An online search for rentals shows many ads for properties that are available to international students. In addition, many ads are aimed at Indian students with landlords seeking tenants who are vegetarian or from particular regions of India. 

The wording in the ads seems innocuous, but many can be discriminatory and prey on international students. Landlords often demand large upfront payments. And international students are often sought because their relatively recent arrival in Canada and temporary migration status means they are less likely to complain. 

Housing as a human right

Even though these ads violate the Ontario Human Rights Code, they continue to be posted on public websites. The code defines the right to be free from discrimination in housing as “not only the right to enter into an agreement and occupy a residential dwelling, but also the right to be free from discrimination in all matters relating to the accommodation.” 

Das Gupta’s ongoing research features in-depth interviews with students and service providers. Respondents have shared that many live-in landlords tend to infantilize and over-monitor them. Others, especially female international students, have experienced sexual harassment and assault as well as sexual exploitation.

A 2018 survey at McGill University found that 38.6 per cent of international students experienced sexual harassment and 23.6 per cent experienced sexual assault

Sub-standard, illegal and overcrowded housing

Accommodation aimed at international students can often be sub-standard, over-crowded and unsafe. Many often lack fire alarms and carbon monoxide detectors and have pest infestations. Many secondary units in single-family homes, like basement suites, are built without permits and not to code. 

Brampton, Ont., a city where many Indian international students reside, had a vacancy rate of 0.8 per cent in 2019, which is well below the minimum of three per cent considered acceptable. It is no wonder then that Brampton has an estimated 50,000 illegal units. 

This is dangerous and can lead to tragic outcomes. In January, an international student in Cape Breton, N.S. died in a fire in an overcrowded international student house. In December 2022, Cape Breton University advised international students to defer coming to Canada because of the shortage of suitable accommodation.

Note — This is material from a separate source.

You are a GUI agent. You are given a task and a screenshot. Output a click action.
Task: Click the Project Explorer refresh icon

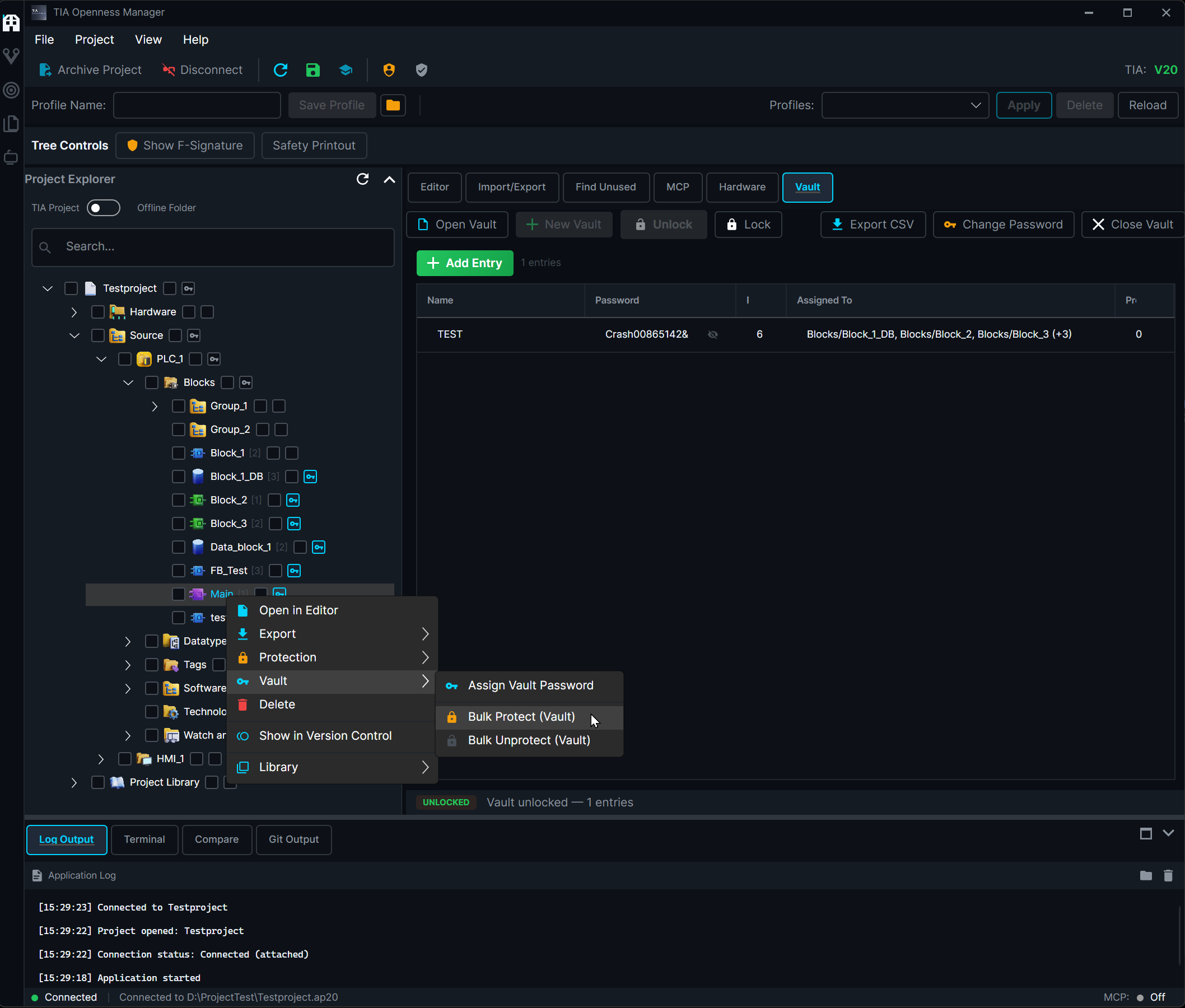(x=362, y=179)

Another common issue with housing for international students is overcrowding. With rental costs increasingly unaffordable, many students are renting single rooms with others. Some online ads even offer a room with only one bed that is to be shared with another tenant the student does not know. One ad on Kijiji stated: “looking for 1 Indian girl to share one room with another Punjabi girl.”

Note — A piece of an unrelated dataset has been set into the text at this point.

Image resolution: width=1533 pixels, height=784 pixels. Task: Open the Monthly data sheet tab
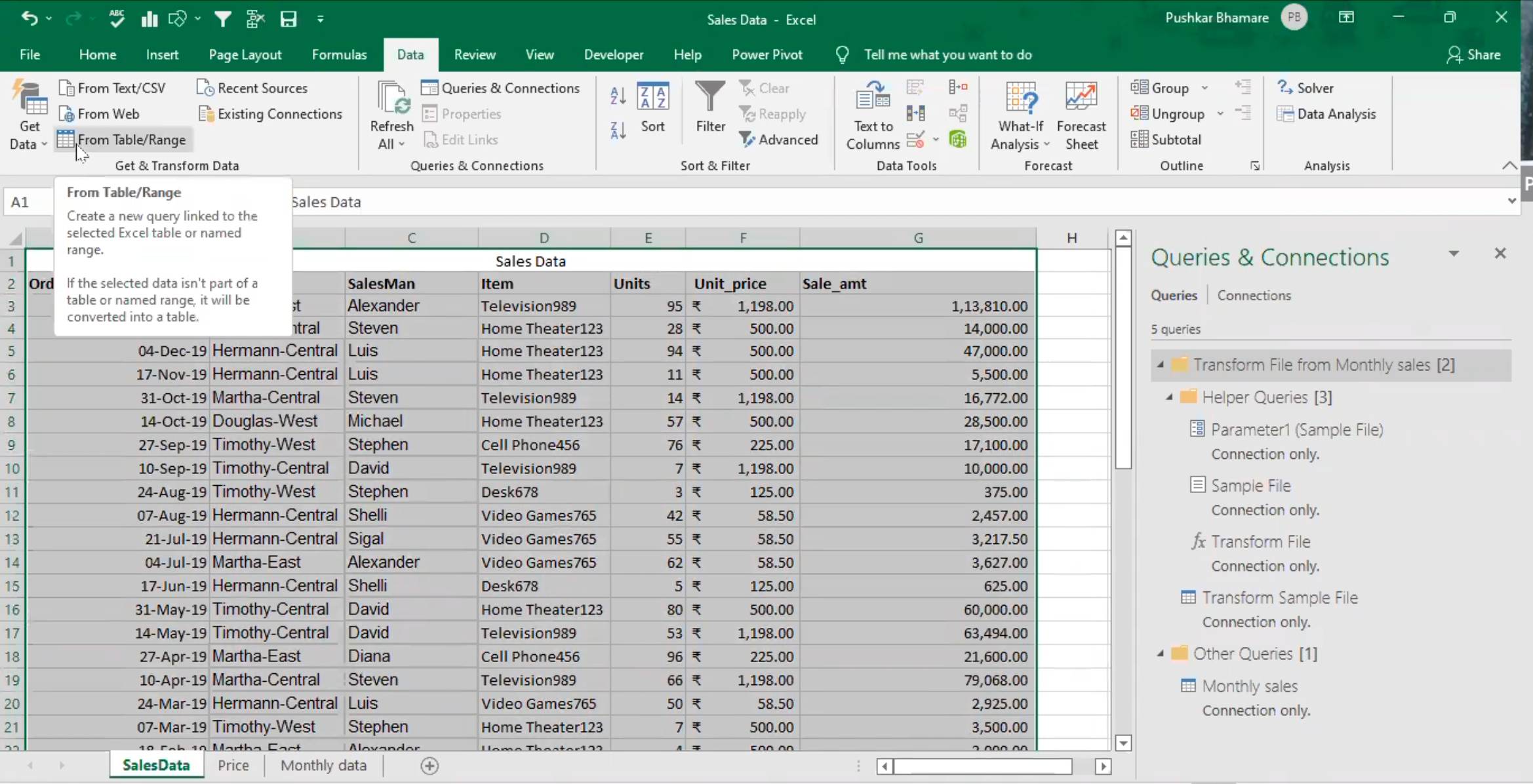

Screenshot of an ad on the website Kijiji for a shared room in a house in Brampton, Ont. Author provided

Stories of landlord harassment and wrongful evictions are common across Canada. These incidents combined with the costly rental market mean that homelessness is a common experience for students. A 2018 study found that more than 31 per cent of post-secondary students experience some type of homelessness

While the study did not focus on international students in particular, Das Gupta’s ongoing research shows that homelessness is common with stories of some students sleeping in their cars because they cannot afford rent.

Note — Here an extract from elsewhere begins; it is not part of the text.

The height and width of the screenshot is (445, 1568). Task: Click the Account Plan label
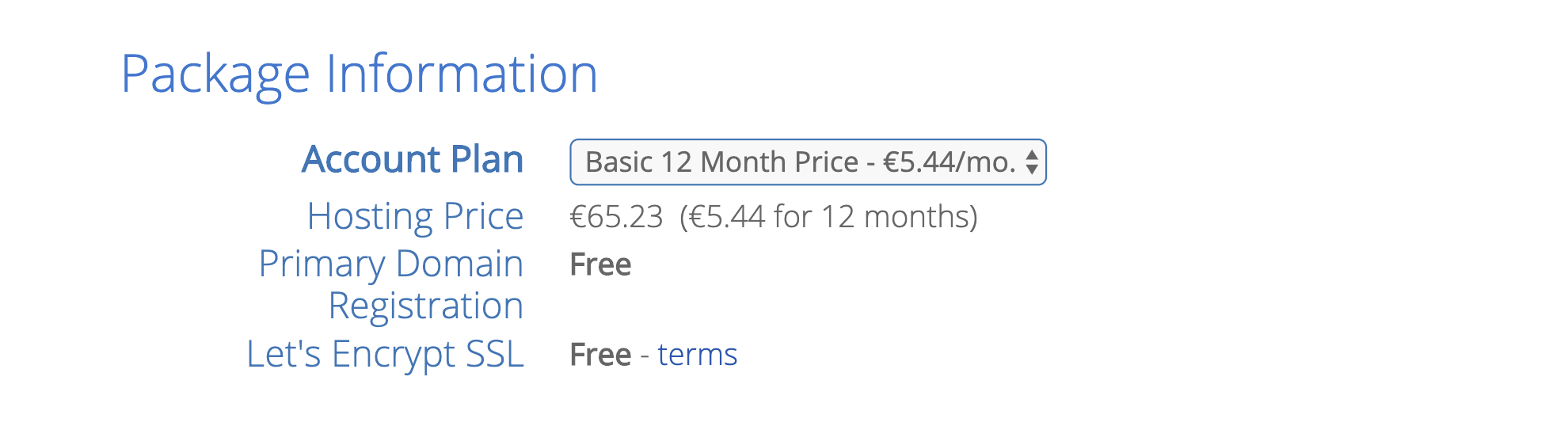(413, 160)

Ending the culture of exploitation

A recent CTV W5 investigation exposed how international students at Cape Breton University and other Canadian post-secondary institutions are strategically recruited because they pay significantly higher tuition fees than Canadians.

The extreme nature of the crisis at the university led students to speak out and advocate for the rights of international students, including raising awareness that complaining about human rights abuses, sexual assaults or other crimes will not hurt their chances of staying in Canada.

But such advocacy can only go so far. Structural changes by governments and post-secondary institutions are required and municipalities need to better regulate illegal rental units. And importantly, international students eager to voice solutions must be consulted and heeded.